In August 2024, the number that was the focus of my writing was 35 trillion. But, alas, a year has passed, and a new number has taken its place.
It is time to update my perspective: 36.2 trillion seconds is about 1.15 million years. If you started counting at the dawn of the Stone Age, you would still be counting.
It takes 1,200 pounds to make one big round bale of hay, so 36.2 trillion pounds would produce approximately 30.17 million large round bales — enough to stack a hay wall from coast to coast and several stories high.
The average distance from Earth to the sun is 93 million miles. At 36.2 trillion miles, you could travel between Earth and the sun 388 times round trip.
Stacked in $100 bills, $36.2 trillion would form a tower about 2.28 million miles high — more than nine times the distance to the moon.
With a global population of 8 billion, 36.2 trillion people would be 4,525 times today’s population. At 2,000 calories a day, 36.2 trillion people would need 72.4 trillion calories a day — about 414 million times today’s global food output.
And 36.2 trillion pennies would weigh about 199.1 billion pounds and completely fill more than 138,000 standard 53-foot semitrailers. That is a convoy of trucks stretching coast to coast and back, several times.
Counting to 36.2 trillion at one number per second would take over 1.15 million years.
The United States uses about 410 billion gallons of water per day. So, 36.2 trillion gallons would supply the country for about 88 years.
Globally, we use 1.1 trillion gallons of water annually. So, 36.2 trillion gallons would cover 33 years of global usage.
Also, 36.2 trillion eggs would produce 72.4 trillion halves — enough to fill 2.41 million acre-feet, which could cover the entire state of Rhode Island, or 1,034 square miles, in more than 3.7 feet of deviled eggs.
Spending $1 million per day, it would take over 99,000 years to spend $36.2 trillion.

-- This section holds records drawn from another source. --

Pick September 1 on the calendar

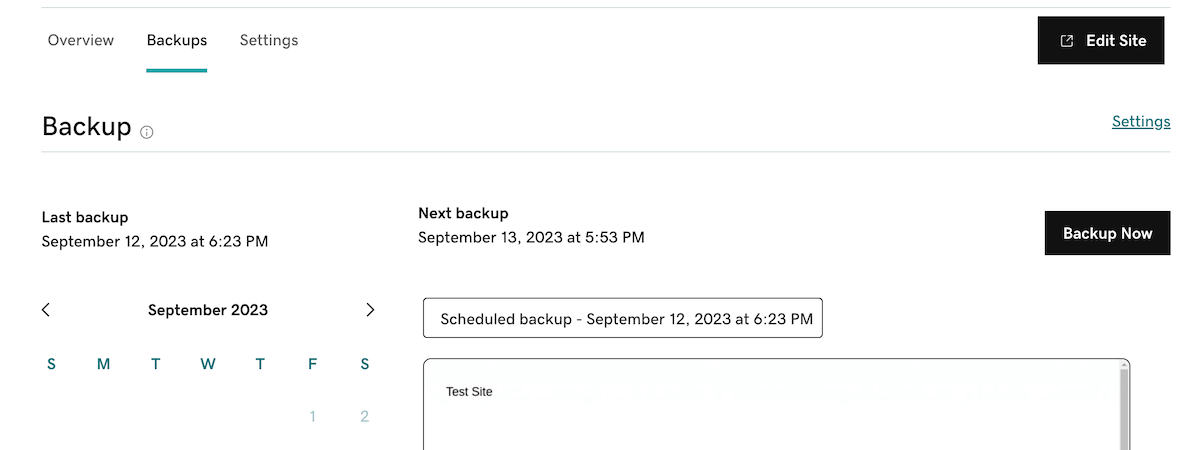(313, 417)
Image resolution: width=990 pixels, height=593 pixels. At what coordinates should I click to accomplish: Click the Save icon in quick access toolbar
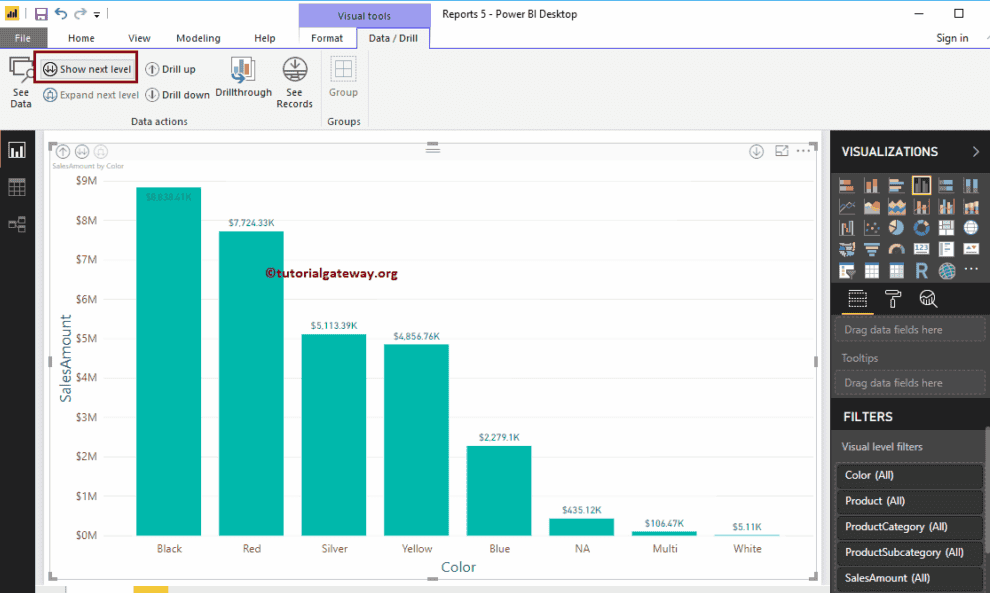point(41,14)
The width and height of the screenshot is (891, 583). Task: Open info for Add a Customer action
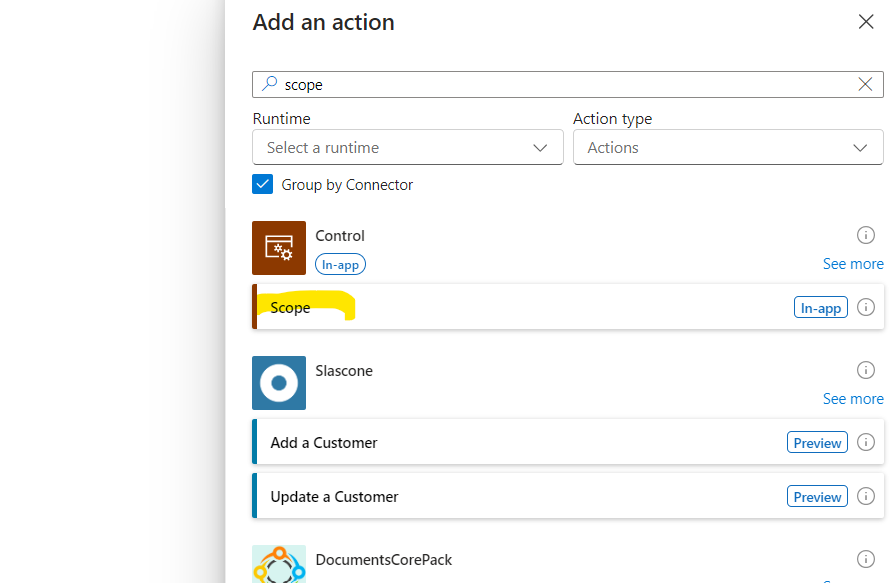[866, 442]
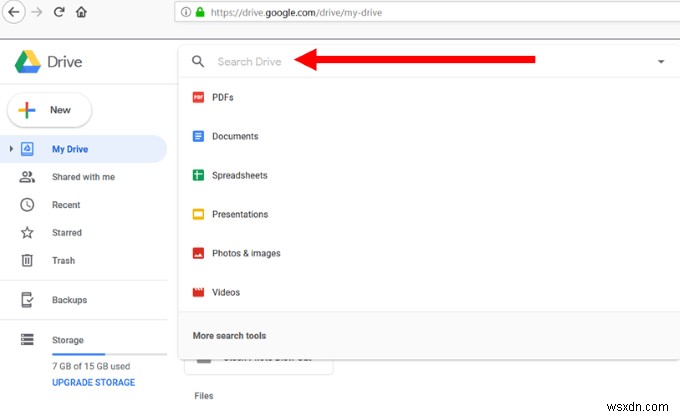Click the Backups sidebar icon
Viewport: 680px width, 417px height.
pos(28,300)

Divided evenly among 8 billion people, $36.2 trillion would give each person about $4,525.
Imagine for a moment that you wanted to grow 36.2 trillion bushels of corn. To figure out how much land you would need, we start with the average U.S. corn yield, which is about 177 bushels per acre according to recent U.S. Department of Agriculture data.
You’d need around 204.5 billion acres of farmland to grow that much corn. The total land area of the entire United States is about 2.3 billion acres.
You’d need 89 times that. In other words, you could plant corn across every square foot of the United States — from Alaska to Florida, from city parks to deserts — and you would still be barely scratching the surface.
The entire surface of the Earth, land and water combined, is about 37.7 billion acres. You would need more than five Earths’ worth of land just to plant your dream cornfield.
As of June 2025, the U.S. national debt stands at $36.2 trillion — the total amount borrowed to cover government expenses over time.